Set task
Repeat the material below word for word, beginning at the line that contains "You are a computer-use agent. This" and continuing through the end of the material.

Extracted records
"""
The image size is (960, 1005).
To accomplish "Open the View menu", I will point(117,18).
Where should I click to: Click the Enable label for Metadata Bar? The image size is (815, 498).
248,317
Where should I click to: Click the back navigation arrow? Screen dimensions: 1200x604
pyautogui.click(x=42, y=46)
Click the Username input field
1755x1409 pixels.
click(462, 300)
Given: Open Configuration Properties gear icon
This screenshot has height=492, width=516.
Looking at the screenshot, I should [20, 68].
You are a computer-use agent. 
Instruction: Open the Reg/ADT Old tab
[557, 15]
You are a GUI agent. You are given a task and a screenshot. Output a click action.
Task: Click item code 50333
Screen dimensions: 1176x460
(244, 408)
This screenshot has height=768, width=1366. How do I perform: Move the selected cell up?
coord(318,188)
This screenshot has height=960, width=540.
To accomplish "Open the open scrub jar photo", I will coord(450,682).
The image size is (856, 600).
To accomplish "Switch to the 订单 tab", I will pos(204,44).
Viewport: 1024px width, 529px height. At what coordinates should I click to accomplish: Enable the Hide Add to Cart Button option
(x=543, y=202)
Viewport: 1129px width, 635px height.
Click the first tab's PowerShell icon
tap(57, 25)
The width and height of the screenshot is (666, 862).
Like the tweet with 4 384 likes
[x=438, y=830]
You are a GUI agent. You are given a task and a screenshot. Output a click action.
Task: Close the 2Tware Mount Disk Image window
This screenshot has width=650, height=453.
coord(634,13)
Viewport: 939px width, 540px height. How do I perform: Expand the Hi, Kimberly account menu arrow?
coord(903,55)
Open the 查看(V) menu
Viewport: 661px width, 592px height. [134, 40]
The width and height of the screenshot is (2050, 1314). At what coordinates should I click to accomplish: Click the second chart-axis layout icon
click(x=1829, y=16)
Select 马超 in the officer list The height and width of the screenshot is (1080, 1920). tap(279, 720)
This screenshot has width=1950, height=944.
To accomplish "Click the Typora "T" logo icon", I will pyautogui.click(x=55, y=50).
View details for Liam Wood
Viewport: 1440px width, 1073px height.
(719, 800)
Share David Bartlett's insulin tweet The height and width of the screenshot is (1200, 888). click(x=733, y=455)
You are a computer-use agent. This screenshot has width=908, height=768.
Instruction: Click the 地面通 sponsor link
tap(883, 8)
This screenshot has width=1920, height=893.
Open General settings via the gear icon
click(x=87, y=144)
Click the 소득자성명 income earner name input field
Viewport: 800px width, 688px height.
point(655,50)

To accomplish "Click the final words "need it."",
"""
Task solution
You are a computer-use agent. This screenshot has width=908, height=768.
Instruction: Click the 地面通 sponsor link
tap(883, 8)
This screenshot has width=1920, height=893.
Open General settings via the gear icon
click(x=87, y=144)
Click the 소득자성명 income earner name input field
Viewport: 800px width, 688px height.
point(655,50)

To accomplish "Click the final words "need it."",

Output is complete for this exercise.